■ EXERCISE GOAL: Extract the data below verbatim, starting with the line that contains "The image size is (900, 528)." and continuing through the end of the data, with both ends included.

■ DATA EXCERPTS:
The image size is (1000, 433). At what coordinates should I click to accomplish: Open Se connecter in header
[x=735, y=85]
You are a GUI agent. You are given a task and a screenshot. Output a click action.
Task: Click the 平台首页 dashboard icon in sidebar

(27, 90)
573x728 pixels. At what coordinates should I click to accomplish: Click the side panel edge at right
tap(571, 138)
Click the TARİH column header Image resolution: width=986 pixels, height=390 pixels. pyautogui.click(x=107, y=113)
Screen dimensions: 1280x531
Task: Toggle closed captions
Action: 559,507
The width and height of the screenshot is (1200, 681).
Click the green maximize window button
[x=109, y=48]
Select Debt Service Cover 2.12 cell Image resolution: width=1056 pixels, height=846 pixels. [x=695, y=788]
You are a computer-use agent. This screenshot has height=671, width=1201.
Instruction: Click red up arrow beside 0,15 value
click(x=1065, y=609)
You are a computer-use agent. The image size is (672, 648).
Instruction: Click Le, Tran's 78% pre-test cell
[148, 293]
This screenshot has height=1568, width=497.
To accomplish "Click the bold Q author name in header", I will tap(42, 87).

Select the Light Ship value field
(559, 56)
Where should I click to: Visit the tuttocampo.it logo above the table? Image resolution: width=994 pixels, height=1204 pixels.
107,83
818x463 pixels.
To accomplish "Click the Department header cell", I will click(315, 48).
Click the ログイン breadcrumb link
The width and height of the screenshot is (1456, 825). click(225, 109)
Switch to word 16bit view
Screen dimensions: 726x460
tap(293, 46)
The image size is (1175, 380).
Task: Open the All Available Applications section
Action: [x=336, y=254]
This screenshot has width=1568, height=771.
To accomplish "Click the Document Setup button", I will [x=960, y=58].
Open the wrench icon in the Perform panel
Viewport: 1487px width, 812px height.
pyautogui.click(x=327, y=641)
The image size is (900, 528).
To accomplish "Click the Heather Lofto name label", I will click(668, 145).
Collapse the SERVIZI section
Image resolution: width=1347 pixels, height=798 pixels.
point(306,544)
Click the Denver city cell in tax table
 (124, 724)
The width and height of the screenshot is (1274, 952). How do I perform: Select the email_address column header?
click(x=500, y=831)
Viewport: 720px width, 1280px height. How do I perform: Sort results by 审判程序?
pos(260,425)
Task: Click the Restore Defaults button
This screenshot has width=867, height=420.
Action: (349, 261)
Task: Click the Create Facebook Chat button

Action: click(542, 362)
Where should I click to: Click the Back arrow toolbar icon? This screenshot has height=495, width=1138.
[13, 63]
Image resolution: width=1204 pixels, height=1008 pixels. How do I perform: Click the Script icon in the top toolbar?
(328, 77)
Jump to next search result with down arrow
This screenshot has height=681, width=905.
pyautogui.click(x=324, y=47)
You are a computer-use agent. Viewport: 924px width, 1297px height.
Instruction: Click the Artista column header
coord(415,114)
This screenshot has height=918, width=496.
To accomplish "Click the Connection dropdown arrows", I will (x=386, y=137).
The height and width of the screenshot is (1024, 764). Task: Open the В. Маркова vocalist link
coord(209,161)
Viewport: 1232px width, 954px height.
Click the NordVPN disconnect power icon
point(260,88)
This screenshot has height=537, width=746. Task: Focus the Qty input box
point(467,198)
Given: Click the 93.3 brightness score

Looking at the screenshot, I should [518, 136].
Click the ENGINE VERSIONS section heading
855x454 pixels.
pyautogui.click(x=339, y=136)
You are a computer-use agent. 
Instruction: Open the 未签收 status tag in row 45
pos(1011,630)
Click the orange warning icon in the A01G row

■ FINISHED ANSWER:
The image size is (900, 528).
To accomplish "Click the Heather Lofto name label", I will click(668, 145).
Collapse the SERVIZI section
Image resolution: width=1347 pixels, height=798 pixels.
point(306,544)
Click the Denver city cell in tax table
 (124, 724)
The width and height of the screenshot is (1274, 952). How do I perform: Select the email_address column header?
click(x=500, y=831)
Viewport: 720px width, 1280px height. How do I perform: Sort results by 审判程序?
pos(260,425)
Task: Click the Restore Defaults button
This screenshot has width=867, height=420.
Action: (349, 261)
Task: Click the Create Facebook Chat button

Action: click(542, 362)
Where should I click to: Click the Back arrow toolbar icon? This screenshot has height=495, width=1138.
[13, 63]
Image resolution: width=1204 pixels, height=1008 pixels. How do I perform: Click the Script icon in the top toolbar?
(328, 77)
Jump to next search result with down arrow
This screenshot has height=681, width=905.
pyautogui.click(x=324, y=47)
You are a computer-use agent. Viewport: 924px width, 1297px height.
Instruction: Click the Artista column header
coord(415,114)
This screenshot has height=918, width=496.
To accomplish "Click the Connection dropdown arrows", I will (x=386, y=137).
The height and width of the screenshot is (1024, 764). Task: Open the В. Маркова vocalist link
coord(209,161)
Viewport: 1232px width, 954px height.
Click the NordVPN disconnect power icon
point(260,88)
This screenshot has height=537, width=746. Task: Focus the Qty input box
point(467,198)
Given: Click the 93.3 brightness score

Looking at the screenshot, I should [518, 136].
Click the ENGINE VERSIONS section heading
855x454 pixels.
pyautogui.click(x=339, y=136)
You are a computer-use agent. 
Instruction: Open the 未签收 status tag in row 45
pos(1011,630)
Click the orange warning icon in the A01G row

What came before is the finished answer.